Der ältest bekannte "Wappenbrief" in Deutschland wurde 1360 vom Kaiser Karl IV. an den Hofkaplan "Wicker Frosch" zu Mainz erteilt. In der Folgezeit zunächst noch selten verliehen, nahmen die Adelserhebungen, vor allem seit den Tagen Friedrichs III. (1831-1888) und seiner Nachfolger, bis zum Ende des Reichs einen unübersehbaren Umfang an.

Die "Wappenbriefe" treten gleichzeitig mit den "Adelsdiplomen" auf, obschon wir von ihrer Erteilung nur aus bekannten Quellen wissen. Die ersten erhaltenen Original stammen erst aus der Wende 14./15. Jahrhundert. Das ältest bekannte Original wurde von König Wenzel am 14. Febr. 1392 den Gebrüdern Jan und Claus Conzmann von Staffurt verliehen.

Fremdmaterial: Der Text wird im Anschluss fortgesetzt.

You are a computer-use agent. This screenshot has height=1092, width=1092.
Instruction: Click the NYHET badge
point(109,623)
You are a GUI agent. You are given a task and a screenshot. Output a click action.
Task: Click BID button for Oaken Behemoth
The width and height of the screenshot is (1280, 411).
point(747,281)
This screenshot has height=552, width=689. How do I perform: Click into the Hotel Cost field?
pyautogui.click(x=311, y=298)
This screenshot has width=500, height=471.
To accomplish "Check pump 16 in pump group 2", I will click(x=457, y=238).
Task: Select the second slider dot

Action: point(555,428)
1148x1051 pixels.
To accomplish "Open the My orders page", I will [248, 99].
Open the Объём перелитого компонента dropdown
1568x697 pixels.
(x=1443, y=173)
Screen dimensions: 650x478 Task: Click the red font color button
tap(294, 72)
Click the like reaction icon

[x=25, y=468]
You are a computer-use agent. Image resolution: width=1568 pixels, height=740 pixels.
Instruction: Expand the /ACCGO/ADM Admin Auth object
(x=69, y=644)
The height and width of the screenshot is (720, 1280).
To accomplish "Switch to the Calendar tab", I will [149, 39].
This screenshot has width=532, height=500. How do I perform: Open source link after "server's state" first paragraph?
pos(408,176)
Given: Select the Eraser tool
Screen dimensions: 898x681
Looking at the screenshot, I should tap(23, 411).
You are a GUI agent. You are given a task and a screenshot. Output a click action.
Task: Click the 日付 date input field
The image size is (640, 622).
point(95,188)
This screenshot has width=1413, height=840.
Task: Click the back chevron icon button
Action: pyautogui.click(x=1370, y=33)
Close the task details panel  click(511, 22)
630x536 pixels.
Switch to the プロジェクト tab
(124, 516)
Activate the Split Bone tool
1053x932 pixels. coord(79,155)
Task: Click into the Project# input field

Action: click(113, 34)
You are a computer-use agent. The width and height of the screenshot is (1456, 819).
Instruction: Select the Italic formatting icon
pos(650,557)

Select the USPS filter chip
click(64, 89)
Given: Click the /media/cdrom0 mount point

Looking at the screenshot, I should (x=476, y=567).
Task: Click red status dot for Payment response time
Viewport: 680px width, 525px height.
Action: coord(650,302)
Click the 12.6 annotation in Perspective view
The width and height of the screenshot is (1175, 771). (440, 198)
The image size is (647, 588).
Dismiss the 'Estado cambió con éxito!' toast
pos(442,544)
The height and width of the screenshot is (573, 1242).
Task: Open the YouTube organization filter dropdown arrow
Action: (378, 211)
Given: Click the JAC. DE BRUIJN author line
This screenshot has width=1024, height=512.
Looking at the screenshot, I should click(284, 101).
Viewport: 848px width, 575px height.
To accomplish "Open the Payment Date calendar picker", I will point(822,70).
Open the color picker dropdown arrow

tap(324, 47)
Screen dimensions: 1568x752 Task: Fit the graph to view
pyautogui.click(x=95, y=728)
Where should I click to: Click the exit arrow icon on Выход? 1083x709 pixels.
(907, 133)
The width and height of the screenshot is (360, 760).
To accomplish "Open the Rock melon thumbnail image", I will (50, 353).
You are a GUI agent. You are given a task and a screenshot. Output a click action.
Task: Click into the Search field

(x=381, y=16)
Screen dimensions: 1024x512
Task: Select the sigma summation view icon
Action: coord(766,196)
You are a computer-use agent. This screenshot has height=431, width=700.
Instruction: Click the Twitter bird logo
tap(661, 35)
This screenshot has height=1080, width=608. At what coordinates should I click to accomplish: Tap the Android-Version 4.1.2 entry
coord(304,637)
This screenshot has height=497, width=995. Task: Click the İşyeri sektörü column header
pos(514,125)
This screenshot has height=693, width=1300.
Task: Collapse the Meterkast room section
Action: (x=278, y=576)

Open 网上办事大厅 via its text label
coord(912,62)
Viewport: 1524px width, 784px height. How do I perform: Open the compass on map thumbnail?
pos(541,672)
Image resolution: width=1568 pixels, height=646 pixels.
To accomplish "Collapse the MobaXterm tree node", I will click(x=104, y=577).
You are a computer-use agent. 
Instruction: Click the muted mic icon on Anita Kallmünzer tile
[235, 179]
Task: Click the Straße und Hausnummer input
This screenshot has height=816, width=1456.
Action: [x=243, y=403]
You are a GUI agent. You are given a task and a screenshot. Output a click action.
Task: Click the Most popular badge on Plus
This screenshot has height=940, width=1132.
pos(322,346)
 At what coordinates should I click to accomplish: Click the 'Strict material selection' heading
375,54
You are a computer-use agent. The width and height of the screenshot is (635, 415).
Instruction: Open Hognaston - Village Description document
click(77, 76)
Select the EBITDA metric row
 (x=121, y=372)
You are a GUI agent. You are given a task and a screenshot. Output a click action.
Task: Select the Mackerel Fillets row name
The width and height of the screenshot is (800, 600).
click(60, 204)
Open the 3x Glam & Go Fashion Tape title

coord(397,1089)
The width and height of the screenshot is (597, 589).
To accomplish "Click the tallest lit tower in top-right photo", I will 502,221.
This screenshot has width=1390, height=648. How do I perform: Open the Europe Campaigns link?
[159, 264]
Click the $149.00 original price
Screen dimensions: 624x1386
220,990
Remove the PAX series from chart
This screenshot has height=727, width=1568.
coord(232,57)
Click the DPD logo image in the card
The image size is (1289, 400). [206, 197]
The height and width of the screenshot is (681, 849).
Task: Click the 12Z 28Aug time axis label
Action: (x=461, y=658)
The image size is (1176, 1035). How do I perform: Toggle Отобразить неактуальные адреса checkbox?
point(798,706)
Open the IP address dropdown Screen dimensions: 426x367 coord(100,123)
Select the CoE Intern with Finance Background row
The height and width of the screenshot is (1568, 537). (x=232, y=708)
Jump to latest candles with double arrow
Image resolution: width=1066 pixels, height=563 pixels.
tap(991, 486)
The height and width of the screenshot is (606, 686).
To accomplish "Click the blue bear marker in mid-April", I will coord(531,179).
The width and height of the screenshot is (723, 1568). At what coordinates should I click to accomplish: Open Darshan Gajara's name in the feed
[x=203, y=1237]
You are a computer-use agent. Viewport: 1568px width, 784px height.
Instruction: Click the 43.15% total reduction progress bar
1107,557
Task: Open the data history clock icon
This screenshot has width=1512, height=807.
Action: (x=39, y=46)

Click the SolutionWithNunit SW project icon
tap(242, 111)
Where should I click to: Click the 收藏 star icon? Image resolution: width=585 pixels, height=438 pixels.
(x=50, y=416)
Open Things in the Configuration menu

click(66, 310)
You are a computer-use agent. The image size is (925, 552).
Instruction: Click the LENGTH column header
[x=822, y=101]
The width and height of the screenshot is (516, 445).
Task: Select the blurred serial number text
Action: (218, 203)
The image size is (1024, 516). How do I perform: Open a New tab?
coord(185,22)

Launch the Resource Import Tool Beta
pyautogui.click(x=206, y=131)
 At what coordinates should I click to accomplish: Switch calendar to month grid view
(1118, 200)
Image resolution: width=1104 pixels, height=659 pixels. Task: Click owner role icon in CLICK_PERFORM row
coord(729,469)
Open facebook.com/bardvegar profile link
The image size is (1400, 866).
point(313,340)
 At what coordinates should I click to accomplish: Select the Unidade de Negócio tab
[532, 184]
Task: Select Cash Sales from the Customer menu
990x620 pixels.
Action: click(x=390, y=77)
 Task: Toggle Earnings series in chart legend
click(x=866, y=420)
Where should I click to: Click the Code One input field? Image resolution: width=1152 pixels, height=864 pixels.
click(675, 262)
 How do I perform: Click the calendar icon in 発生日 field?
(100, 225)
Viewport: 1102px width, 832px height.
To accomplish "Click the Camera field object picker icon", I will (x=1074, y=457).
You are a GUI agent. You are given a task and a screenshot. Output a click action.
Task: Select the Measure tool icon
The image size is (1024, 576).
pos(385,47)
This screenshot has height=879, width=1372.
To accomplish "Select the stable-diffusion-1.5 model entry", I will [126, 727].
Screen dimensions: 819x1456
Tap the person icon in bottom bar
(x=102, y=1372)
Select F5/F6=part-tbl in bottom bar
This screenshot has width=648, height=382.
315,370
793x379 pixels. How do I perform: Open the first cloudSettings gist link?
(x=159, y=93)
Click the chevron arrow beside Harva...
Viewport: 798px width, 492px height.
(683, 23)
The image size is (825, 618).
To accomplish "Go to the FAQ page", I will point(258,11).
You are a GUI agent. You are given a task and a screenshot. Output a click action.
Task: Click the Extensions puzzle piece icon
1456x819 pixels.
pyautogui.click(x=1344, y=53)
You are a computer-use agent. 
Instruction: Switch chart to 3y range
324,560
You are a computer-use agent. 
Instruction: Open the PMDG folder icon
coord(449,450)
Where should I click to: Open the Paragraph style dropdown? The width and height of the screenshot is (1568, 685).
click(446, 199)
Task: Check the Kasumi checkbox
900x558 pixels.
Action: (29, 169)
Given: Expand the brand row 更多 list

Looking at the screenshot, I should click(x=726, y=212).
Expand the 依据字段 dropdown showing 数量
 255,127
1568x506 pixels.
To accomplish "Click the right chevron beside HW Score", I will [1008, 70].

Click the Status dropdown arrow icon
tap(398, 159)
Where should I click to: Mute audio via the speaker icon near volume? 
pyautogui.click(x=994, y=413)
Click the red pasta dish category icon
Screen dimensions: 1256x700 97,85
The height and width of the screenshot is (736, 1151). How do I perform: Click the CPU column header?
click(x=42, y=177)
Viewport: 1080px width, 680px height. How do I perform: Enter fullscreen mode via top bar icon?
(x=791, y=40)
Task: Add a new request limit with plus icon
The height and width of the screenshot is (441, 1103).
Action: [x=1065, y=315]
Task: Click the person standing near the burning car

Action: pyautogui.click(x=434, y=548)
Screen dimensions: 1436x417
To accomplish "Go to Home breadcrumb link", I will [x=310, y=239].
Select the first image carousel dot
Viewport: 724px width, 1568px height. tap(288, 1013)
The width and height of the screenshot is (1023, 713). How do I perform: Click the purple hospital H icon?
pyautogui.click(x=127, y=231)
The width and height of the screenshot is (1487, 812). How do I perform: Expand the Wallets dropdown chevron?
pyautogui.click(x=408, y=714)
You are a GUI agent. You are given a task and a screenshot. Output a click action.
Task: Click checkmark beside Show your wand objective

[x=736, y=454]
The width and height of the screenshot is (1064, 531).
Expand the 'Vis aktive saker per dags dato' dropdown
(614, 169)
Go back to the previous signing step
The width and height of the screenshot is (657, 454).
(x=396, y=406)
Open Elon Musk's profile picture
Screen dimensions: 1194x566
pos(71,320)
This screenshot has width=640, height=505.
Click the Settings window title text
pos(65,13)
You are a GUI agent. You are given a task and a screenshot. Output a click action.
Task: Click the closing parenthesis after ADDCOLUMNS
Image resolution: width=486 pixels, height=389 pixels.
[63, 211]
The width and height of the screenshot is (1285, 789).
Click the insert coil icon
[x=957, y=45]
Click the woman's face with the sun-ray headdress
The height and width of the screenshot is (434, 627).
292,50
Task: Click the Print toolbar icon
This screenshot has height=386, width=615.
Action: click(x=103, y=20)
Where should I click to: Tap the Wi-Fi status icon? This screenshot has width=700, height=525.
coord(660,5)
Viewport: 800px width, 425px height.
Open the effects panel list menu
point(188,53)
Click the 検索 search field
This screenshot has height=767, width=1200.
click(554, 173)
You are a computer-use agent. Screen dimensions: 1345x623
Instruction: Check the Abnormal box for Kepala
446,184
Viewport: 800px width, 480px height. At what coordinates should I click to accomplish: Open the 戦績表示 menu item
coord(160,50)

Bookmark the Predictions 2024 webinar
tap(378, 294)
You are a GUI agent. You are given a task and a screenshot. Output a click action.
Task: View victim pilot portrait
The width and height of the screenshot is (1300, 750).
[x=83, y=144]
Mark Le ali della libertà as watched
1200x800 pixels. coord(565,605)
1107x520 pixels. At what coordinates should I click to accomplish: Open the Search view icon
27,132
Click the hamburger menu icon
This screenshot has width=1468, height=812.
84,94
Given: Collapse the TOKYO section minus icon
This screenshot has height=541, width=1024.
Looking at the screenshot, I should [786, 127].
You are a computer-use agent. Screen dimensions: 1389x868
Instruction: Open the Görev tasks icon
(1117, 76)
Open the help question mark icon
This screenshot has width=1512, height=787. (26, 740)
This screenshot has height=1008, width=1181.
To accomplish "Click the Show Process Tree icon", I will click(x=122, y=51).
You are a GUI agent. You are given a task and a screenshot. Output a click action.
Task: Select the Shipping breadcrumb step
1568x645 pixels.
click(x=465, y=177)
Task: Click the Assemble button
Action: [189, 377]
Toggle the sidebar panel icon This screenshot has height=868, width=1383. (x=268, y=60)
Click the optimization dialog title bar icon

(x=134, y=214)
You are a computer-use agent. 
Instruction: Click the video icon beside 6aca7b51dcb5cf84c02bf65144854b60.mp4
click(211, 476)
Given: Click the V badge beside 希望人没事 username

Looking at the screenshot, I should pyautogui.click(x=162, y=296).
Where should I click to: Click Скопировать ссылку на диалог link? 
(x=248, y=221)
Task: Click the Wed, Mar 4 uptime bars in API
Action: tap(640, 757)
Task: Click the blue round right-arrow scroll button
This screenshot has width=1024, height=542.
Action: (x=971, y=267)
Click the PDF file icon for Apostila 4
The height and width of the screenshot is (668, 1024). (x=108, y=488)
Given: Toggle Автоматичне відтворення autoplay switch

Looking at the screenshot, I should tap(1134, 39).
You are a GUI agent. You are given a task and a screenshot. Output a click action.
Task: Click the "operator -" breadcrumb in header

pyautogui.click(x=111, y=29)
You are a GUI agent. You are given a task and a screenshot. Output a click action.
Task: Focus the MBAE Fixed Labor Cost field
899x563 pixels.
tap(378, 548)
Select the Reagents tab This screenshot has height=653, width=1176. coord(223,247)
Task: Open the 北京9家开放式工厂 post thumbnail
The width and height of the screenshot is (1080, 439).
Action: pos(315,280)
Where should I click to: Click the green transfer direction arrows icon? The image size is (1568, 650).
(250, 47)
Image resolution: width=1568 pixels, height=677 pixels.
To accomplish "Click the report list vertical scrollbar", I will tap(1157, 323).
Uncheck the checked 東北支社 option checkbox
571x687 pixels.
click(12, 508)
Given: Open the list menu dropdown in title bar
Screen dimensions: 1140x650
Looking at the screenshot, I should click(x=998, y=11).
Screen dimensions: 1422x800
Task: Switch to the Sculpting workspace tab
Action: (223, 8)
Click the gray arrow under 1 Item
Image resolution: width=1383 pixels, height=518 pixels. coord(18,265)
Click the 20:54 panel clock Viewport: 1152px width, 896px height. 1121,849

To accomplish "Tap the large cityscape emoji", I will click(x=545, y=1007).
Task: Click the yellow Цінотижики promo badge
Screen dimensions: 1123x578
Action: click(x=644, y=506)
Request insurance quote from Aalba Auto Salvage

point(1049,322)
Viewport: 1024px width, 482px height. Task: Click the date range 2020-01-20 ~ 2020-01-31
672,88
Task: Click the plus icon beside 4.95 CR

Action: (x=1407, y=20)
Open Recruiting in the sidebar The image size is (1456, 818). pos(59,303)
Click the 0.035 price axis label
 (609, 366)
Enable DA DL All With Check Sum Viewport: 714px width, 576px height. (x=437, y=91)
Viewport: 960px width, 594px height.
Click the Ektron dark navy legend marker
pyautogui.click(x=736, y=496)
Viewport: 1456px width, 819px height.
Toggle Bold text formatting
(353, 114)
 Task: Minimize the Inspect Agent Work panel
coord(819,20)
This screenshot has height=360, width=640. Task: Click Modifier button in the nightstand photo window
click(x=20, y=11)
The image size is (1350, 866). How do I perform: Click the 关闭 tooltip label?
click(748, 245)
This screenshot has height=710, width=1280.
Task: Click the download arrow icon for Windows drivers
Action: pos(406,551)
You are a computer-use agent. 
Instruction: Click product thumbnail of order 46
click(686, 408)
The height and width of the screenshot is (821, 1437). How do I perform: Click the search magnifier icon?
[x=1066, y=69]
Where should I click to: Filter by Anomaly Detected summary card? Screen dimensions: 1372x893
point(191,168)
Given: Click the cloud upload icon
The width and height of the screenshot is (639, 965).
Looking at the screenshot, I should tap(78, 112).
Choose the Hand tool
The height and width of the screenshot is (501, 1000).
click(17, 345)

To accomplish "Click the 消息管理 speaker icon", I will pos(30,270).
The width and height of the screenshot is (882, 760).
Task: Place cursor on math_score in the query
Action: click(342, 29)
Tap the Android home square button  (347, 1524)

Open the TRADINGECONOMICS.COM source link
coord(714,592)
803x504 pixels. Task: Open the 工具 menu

Ursprünglich war das in beiden Diplomarten, wie es auch nicht anders nach Beschaffenheit der ritterlichen Wappen sein konnte, verliehene Wappen für die Adeligen oder die einfachen Wappenbürger in nichts von einander unterschieden. Es war ja das nur einzelnen bevorrechtigten "Nichtritterbürtigen" ausnahmsweise zugestandene ritterliche Familienabzeichen. Erst viel später seit 1530 unter Karl V., machte man eine äußerliche Unterscheidung der "adeligen" und "bürgerlichen" Wappen. Man schuf einen sogenannten "bürgerlichen Helm". Es war dies der ganz geschlossene "Stechhelm", während dem Adel in den Adelsbriefen der offene "Spangenhelm" vorbehalten war. Diese Unterscheidung mag darauf beruhen, daß im 15. Jahrhundert der Stechhelm noch beim Ernstkampf, also auch von den bürgerlichen Kriegern, allgemein gebraucht wurde. Dagegen fand der Spangenhelm lediglich bei adeligen Ritterspielen Verwendung.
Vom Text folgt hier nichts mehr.